Clinical Information Related to NAD+ Injections

I confirm that I:

  • understand that NAD+ (nicotinamide adenine dinucleotide) is used to support cellular energy production, metabolic function, and mitochondrial health, but is not FDA-approved for any specific medical indication.

  • understand that NAD+ Injections may cause side effects such as flushing, warmth, nausea, abdominal discomfort, lightheadedness, rapid heartbeat, or injection site irritation, especially if administered too quickly.

  • will stop treatment and seek medical attention if I experience chest pain, severe dizziness, difficulty breathing, fainting, or allergic reactions.

  • have not experienced hypersensitivity or allergic reactions to NAD+, niacin derivatives, or any component of the formulation.

  • do not have uncontrolled chronic conditions that may increase risk, including:

    • active liver disease

    • severe kidney impairment

    • uncontrolled diabetes

    • significant cardiovascular disease

    • active infection or fever

    • recent major surgery

  • am not pregnant or breastfeeding, and will notify a healthcare provider immediately if that changes before or during treatment.

  • do not consume excessive alcohol, which may increase risk of metabolic complications.

  • understand that NAD+ may interact with certain medications, including:

    • medications affecting blood pressure or heart rate

    • medications impacting mitochondrial or metabolic pathways

    • niacin, vitamin B3 or B-complex supplements

    • medications affecting glucose regulation

  • will inform my reviewing provider of all medications, supplements, and herbal products I am currently taking.

  • understand that dosing schedules may vary and that administration should be performed only as directed by a licensed provider or trained clinician.

  • understand that NAD+ should be administered carefully to avoid rapid infusion or injection reactions.

Health Status & Representations

I attest that I:

  • am in generally good health, apart from the condition or purpose for which I am seeking NAD+ Injections.

  • have truthfully disclosed all relevant medical history, conditions, medications, and allergies.

  • understand that my submission may be reviewed by a licensed provider, who may request additional information before issuing a prescription or approving treatment.

  • confirm that this certification represents all relevant information I would disclose during an in-person medical visit.

General Information About Prescription or Compounded Medications

I understand that:

  • This certification does not list every possible precaution, risk, or side effect related to NAD+ Injections.

  • NAD+ formulations may be compounded, and compounded medications are not reviewed or approved by the FDA but are prepared according to U.S. compounding standards.
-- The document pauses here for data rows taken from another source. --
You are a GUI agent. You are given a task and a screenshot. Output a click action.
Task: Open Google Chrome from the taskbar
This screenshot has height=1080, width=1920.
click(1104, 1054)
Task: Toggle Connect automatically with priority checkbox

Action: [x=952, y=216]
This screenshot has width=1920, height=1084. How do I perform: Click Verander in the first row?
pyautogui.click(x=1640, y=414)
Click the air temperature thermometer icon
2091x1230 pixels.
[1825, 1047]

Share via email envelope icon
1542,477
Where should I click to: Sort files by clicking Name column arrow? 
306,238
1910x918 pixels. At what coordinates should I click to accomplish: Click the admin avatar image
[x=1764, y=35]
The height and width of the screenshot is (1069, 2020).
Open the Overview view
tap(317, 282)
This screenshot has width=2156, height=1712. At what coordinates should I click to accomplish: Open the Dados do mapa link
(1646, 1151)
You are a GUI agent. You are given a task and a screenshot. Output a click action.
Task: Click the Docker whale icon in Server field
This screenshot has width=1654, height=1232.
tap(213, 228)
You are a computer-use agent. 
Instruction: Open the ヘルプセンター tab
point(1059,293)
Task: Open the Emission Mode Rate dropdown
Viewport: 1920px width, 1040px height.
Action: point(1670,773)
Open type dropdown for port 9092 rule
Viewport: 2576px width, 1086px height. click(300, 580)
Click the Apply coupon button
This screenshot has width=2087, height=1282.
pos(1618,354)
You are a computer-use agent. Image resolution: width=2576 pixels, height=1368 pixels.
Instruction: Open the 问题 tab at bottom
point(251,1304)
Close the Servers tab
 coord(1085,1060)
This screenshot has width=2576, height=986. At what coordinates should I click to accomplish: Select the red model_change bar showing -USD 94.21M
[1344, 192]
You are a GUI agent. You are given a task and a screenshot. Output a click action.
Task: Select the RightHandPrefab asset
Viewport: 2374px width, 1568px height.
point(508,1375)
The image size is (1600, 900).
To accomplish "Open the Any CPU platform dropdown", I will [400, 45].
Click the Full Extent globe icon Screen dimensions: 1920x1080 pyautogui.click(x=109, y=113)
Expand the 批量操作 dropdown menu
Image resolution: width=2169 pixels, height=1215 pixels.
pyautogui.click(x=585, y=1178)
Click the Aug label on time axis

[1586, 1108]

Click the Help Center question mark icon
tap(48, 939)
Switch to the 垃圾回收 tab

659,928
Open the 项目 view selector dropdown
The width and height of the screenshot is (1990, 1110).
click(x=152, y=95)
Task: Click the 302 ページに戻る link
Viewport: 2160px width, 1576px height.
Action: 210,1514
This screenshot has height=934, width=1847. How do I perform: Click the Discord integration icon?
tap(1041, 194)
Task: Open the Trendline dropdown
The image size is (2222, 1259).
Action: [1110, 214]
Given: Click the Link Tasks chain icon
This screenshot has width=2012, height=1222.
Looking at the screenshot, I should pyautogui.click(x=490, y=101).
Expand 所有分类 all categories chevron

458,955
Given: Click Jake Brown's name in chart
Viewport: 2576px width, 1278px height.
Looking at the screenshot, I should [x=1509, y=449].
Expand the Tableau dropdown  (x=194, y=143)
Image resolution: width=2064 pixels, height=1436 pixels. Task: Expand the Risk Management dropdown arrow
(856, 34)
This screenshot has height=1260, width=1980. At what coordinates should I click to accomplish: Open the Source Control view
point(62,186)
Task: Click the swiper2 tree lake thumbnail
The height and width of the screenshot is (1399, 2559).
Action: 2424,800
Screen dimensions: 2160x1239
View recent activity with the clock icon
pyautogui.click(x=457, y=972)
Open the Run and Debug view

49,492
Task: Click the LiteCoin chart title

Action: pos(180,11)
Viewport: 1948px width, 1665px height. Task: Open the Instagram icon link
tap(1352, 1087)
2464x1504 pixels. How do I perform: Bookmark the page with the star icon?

  • Additional information regarding NAD+ and drug interactions can be found at:

  • I will review any Medication Guide or compounding instructions provided with my prescription and consult with a healthcare provider if I have further questions.

Pharmacy & Fulfillment Information

I acknowledge that:

  • KosherMedications.com partners with licensed pharmacies and compounding facilities to dispense medications in compliance with state and federal laws.

  • Reviewing providers act independently and are not employees of the pharmacy.

  • I consent to receive education materials, refill notices, and updates electronically.

  • I am responsible for reviewing this certification and contacting support@koshermedications.com with any concerns before starting treatment.

Emergency Disclaimer

I understand that KosherMedications.com and its affiliated providers do not provide emergency medical services.
In the event of an emergency or severe reaction, I will call 911 or seek immediate in-person care at the nearest emergency department.

By completing my purchase, I affirm that all statements above are true, accurate, and complete to the best of my knowledge.